INFORMATION SHOWN:

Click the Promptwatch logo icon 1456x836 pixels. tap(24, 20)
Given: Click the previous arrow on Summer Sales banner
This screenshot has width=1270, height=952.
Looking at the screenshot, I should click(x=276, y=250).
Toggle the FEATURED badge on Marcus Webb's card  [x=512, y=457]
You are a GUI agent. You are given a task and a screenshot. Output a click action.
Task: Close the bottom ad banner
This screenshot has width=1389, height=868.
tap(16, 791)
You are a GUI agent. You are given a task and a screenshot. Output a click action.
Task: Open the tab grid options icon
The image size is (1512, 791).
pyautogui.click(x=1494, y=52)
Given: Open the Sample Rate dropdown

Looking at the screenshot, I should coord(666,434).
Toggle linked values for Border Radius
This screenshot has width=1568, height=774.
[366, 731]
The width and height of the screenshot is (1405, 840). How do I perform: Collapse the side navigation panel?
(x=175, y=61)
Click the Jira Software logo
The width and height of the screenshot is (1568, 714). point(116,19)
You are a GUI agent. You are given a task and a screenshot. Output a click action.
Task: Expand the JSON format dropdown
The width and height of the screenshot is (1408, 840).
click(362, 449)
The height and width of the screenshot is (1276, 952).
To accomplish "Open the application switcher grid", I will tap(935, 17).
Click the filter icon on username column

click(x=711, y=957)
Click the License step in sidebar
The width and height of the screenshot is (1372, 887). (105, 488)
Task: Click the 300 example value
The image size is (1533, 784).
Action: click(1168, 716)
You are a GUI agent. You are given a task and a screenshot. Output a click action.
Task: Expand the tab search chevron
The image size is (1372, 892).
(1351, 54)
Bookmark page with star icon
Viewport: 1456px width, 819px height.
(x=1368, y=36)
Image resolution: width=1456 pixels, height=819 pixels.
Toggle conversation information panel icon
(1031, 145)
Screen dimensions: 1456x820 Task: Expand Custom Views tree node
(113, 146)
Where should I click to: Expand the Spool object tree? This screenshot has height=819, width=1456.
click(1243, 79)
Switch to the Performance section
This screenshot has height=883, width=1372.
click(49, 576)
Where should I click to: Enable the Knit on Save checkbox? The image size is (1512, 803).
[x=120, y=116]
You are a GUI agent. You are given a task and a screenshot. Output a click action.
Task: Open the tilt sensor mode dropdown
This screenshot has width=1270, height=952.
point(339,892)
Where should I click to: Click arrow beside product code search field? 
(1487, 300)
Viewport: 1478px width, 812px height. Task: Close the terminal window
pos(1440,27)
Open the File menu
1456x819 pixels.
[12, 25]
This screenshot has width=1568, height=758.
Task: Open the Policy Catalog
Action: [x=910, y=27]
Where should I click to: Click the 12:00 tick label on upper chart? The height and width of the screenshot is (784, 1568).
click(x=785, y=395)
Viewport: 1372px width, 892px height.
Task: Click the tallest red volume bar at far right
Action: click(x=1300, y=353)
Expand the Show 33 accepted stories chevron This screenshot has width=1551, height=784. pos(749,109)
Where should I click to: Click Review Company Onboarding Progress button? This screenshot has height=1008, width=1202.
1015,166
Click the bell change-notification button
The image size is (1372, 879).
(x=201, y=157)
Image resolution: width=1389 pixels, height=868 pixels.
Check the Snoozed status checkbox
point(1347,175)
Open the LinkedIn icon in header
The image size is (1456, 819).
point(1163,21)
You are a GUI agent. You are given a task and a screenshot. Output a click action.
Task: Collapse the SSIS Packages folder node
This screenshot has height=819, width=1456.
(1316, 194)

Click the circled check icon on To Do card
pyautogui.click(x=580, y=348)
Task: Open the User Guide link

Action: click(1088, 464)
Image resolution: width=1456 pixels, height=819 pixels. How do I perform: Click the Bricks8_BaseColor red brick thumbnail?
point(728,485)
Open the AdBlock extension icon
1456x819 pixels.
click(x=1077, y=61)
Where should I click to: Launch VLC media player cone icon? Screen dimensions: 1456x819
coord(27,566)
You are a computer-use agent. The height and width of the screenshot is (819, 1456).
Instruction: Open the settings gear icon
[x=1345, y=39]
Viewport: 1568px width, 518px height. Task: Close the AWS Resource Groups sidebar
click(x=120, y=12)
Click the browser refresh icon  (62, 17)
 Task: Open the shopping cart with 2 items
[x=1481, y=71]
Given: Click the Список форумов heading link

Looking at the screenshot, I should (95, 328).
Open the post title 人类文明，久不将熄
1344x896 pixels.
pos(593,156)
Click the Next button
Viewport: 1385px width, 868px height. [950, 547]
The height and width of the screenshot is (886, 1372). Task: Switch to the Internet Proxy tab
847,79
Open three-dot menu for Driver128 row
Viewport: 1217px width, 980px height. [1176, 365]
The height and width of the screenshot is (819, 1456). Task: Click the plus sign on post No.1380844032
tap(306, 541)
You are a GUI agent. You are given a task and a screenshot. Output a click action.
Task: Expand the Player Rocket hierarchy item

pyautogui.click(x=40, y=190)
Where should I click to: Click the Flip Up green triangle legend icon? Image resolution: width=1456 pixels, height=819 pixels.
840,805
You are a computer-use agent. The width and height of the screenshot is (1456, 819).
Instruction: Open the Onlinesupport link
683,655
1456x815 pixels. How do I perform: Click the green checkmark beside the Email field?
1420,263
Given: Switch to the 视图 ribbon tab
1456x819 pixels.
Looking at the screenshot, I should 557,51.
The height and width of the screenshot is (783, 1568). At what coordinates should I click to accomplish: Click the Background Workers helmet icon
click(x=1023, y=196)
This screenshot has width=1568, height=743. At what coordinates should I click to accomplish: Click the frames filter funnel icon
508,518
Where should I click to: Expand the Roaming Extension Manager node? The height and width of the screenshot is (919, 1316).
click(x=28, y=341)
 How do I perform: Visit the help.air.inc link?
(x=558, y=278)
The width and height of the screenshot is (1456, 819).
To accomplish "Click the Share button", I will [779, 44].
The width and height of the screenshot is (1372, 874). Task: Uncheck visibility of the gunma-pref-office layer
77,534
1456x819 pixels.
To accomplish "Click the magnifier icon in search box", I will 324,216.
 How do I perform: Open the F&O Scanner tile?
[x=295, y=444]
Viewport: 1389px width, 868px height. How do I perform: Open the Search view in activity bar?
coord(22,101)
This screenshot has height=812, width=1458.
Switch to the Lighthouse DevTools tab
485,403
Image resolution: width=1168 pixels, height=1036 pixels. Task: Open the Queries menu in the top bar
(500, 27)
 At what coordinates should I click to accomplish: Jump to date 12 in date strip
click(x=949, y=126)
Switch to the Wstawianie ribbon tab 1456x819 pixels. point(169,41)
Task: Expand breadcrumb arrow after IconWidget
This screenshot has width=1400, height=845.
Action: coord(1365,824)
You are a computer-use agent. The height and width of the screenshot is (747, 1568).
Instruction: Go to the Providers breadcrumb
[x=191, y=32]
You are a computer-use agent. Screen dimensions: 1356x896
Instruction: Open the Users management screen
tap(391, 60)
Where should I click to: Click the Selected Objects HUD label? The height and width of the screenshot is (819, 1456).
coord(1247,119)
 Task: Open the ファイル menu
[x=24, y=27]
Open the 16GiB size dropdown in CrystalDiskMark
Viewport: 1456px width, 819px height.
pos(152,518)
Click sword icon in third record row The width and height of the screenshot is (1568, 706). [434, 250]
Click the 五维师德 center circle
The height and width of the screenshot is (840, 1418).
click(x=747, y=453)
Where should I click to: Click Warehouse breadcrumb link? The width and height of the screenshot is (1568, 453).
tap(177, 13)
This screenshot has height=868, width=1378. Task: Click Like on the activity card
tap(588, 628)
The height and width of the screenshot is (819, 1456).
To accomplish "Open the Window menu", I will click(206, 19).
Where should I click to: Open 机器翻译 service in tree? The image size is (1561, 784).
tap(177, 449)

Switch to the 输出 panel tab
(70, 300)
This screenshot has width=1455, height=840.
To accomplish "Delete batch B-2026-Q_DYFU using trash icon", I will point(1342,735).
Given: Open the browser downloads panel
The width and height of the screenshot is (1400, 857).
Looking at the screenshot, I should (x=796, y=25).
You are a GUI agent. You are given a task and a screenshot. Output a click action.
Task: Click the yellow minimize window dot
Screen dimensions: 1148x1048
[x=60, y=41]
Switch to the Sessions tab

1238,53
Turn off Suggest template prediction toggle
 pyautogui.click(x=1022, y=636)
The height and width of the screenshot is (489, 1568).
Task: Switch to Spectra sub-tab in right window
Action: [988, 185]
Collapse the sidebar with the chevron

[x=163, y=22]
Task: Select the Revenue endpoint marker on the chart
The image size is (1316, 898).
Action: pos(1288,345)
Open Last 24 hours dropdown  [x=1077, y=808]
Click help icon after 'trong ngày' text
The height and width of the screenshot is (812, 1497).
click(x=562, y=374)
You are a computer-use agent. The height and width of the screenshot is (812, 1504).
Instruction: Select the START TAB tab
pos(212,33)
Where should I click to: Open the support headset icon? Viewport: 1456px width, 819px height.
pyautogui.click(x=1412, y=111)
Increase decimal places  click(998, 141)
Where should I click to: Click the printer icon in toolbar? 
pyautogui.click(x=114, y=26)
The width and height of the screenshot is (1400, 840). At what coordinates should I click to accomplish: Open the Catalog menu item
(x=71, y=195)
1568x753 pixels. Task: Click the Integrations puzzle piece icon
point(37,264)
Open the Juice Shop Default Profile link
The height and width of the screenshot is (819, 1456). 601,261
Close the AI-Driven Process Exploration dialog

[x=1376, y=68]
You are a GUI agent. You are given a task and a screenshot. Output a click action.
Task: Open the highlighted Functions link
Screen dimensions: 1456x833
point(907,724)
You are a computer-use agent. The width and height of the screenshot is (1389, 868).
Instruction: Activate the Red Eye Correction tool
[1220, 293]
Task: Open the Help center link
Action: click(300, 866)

TASK OBJECTIVE:
Find "The image size is (1456, 819)." in the entries above and copy that whole line exactly, then each line after it through the line that contains "Open the AdBlock extension icon".

EXERCISE ANSWER:
The image size is (1456, 819).
point(1163,21)
You are a GUI agent. You are given a task and a screenshot. Output a click action.
Task: Collapse the SSIS Packages folder node
This screenshot has height=819, width=1456.
(1316, 194)

Click the circled check icon on To Do card
pyautogui.click(x=580, y=348)
Task: Open the User Guide link

Action: click(1088, 464)
Image resolution: width=1456 pixels, height=819 pixels. How do I perform: Click the Bricks8_BaseColor red brick thumbnail?
point(728,485)
Open the AdBlock extension icon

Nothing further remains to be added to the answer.